§ **The problem**
Take the line that has "PROG. (518, 583)" in it and every line after it to the end of the entries, and reproduce them exactly.

§ **Stored data**
__________________________________________________

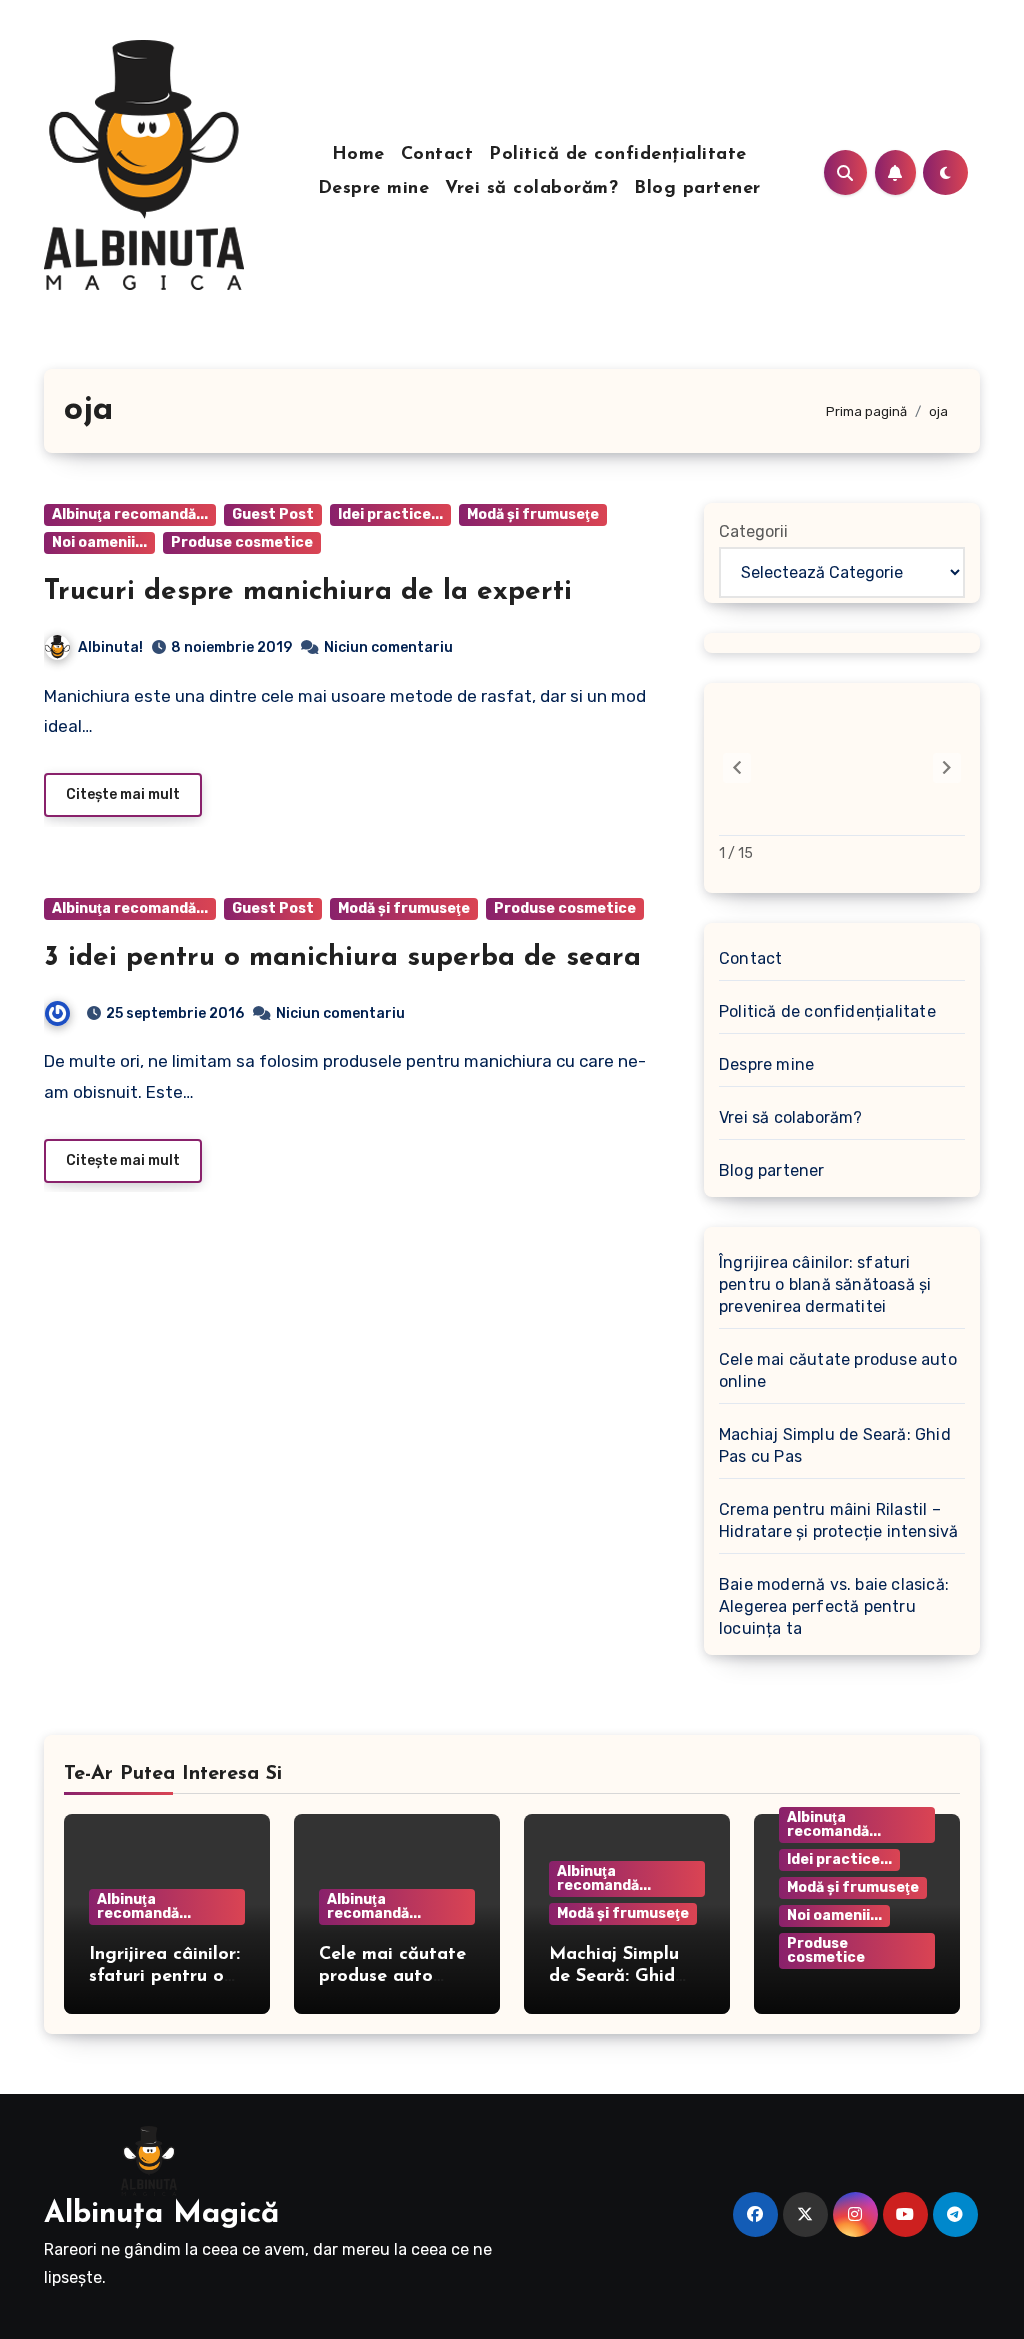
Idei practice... (390, 514)
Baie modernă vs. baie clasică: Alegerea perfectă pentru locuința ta (834, 1606)
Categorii (753, 531)
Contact (437, 155)
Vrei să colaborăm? (531, 189)
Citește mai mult (123, 794)
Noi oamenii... (99, 542)
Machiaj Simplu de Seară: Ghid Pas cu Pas (835, 1445)
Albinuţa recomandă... (130, 514)
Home (358, 155)
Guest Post (273, 514)
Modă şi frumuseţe (533, 514)
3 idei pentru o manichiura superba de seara (342, 958)
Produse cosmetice (242, 542)
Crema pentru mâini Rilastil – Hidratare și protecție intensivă (838, 1520)
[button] (947, 768)
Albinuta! (110, 647)
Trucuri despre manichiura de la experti (308, 592)
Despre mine (374, 189)
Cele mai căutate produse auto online (838, 1370)
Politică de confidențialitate (618, 155)
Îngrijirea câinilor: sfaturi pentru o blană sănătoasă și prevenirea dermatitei (825, 1284)
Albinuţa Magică (161, 2214)
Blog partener (697, 189)
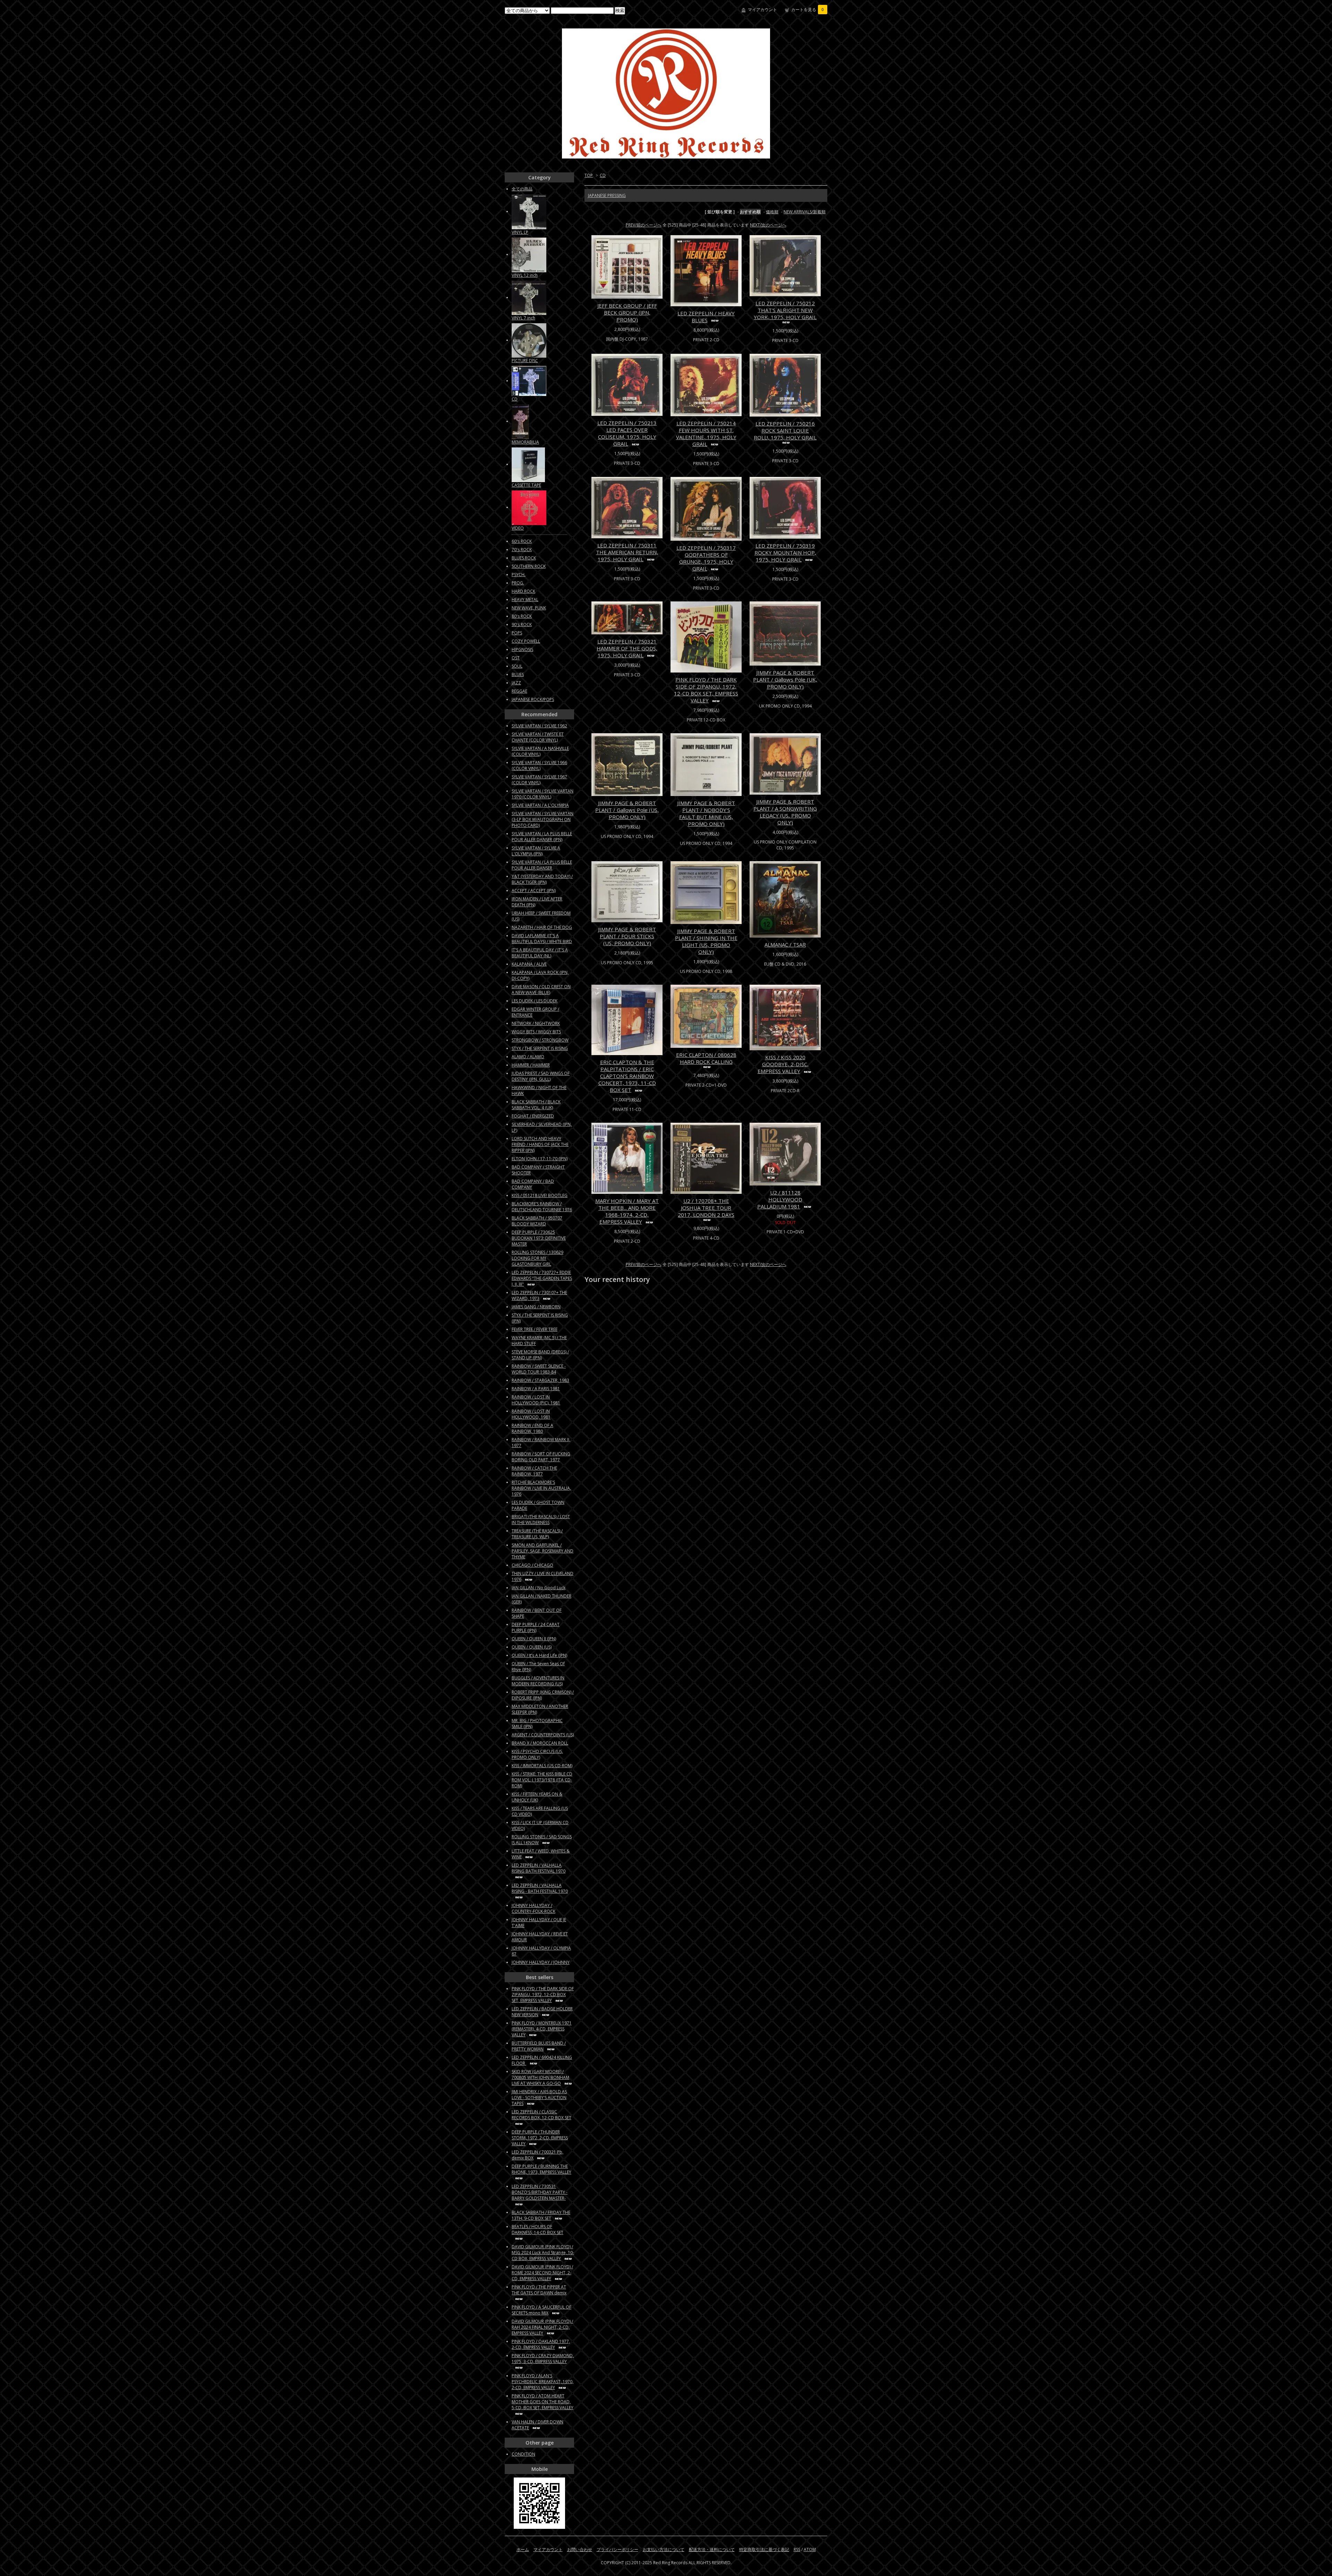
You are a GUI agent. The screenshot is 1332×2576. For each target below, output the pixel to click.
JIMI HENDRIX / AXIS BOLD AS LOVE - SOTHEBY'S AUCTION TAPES (539, 2097)
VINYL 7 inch (523, 318)
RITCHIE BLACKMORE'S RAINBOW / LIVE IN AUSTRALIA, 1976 (541, 1488)
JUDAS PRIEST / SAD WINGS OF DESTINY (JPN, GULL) (541, 1076)
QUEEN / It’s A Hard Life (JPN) (539, 1655)
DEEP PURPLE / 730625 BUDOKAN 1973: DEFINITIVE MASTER (539, 1238)
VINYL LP (520, 232)
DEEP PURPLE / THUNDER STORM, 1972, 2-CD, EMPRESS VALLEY (540, 2138)
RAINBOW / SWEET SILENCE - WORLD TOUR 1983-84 (539, 1369)
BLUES (518, 674)
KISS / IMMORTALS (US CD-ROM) (542, 1766)
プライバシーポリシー (617, 2549)
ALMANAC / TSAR (785, 944)
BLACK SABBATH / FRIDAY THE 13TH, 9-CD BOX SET (541, 2215)
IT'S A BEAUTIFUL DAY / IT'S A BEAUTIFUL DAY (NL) (540, 953)
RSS (797, 2549)
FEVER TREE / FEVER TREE (534, 1329)
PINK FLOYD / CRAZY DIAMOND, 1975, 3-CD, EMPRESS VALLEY (543, 2358)
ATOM (810, 2549)
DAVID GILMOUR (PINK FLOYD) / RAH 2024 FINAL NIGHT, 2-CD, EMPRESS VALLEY (542, 2327)
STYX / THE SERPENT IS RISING (540, 1048)
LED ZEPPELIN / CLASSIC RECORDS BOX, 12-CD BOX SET (541, 2115)
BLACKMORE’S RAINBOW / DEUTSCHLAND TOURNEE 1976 (542, 1207)
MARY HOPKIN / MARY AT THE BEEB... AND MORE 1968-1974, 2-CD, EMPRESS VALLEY (627, 1211)
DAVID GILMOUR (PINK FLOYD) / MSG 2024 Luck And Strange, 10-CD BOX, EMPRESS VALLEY (543, 2252)
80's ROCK (522, 616)
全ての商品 (522, 189)
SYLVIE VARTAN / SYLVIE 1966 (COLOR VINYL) (539, 765)
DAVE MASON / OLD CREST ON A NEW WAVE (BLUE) (541, 989)
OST (516, 658)
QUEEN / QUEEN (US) (532, 1647)
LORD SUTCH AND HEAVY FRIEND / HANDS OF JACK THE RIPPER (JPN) (540, 1144)
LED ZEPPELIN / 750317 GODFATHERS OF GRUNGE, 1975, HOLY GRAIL (706, 558)
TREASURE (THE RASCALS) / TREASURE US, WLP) (537, 1534)
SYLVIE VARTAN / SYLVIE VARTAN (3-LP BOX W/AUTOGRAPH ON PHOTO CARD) (542, 819)
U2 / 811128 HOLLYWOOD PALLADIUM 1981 (779, 1199)
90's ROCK (522, 624)
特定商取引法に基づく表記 (764, 2549)
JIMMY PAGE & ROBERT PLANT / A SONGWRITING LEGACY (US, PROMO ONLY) (785, 812)
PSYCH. (519, 574)
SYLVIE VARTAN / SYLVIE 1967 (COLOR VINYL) (539, 780)
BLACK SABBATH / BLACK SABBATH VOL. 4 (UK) (536, 1105)
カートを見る (807, 9)
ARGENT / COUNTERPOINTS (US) (543, 1735)
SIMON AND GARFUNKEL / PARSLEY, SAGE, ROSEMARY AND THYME (542, 1551)
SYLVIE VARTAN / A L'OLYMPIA (540, 805)
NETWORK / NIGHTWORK (536, 1023)
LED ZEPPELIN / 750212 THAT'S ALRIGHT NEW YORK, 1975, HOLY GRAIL (785, 310)
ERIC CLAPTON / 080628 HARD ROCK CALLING (706, 1058)
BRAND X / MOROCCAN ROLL (540, 1743)
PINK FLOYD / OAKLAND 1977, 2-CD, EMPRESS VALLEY (541, 2344)
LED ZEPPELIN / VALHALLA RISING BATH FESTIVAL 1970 (538, 1868)
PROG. (518, 583)
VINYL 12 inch (525, 275)
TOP (588, 175)
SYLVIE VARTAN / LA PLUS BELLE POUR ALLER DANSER (542, 865)
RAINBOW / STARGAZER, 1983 (540, 1380)
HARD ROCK (523, 591)
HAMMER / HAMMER (531, 1065)
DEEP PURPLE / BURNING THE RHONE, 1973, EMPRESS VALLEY (541, 2169)
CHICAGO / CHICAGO (532, 1565)
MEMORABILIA (525, 442)
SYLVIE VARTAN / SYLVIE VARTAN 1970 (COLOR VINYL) (542, 794)
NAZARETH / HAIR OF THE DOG (542, 927)
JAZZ (516, 683)
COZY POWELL (526, 641)
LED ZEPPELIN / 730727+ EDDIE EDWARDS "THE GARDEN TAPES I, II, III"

__________________________________________________

§ **Solution to the problem**
PROG. (518, 583)
VINYL 12 inch (525, 275)
TOP (588, 175)
SYLVIE VARTAN / LA PLUS BELLE POUR ALLER DANSER (542, 865)
RAINBOW / STARGAZER, 1983 (540, 1380)
HARD ROCK (523, 591)
HAMMER / HAMMER (531, 1065)
DEEP PURPLE / BURNING THE RHONE, 1973, EMPRESS VALLEY (541, 2169)
CHICAGO / CHICAGO (532, 1565)
MEMORABILIA (525, 442)
SYLVIE VARTAN / SYLVIE VARTAN 1970 (COLOR VINYL) (542, 794)
NAZARETH / HAIR OF THE DOG (542, 927)
JAZZ (516, 683)
COZY POWELL (526, 641)
LED ZEPPELIN / 730727+ EDDIE EDWARDS "THE GARDEN TAPES I, II, III"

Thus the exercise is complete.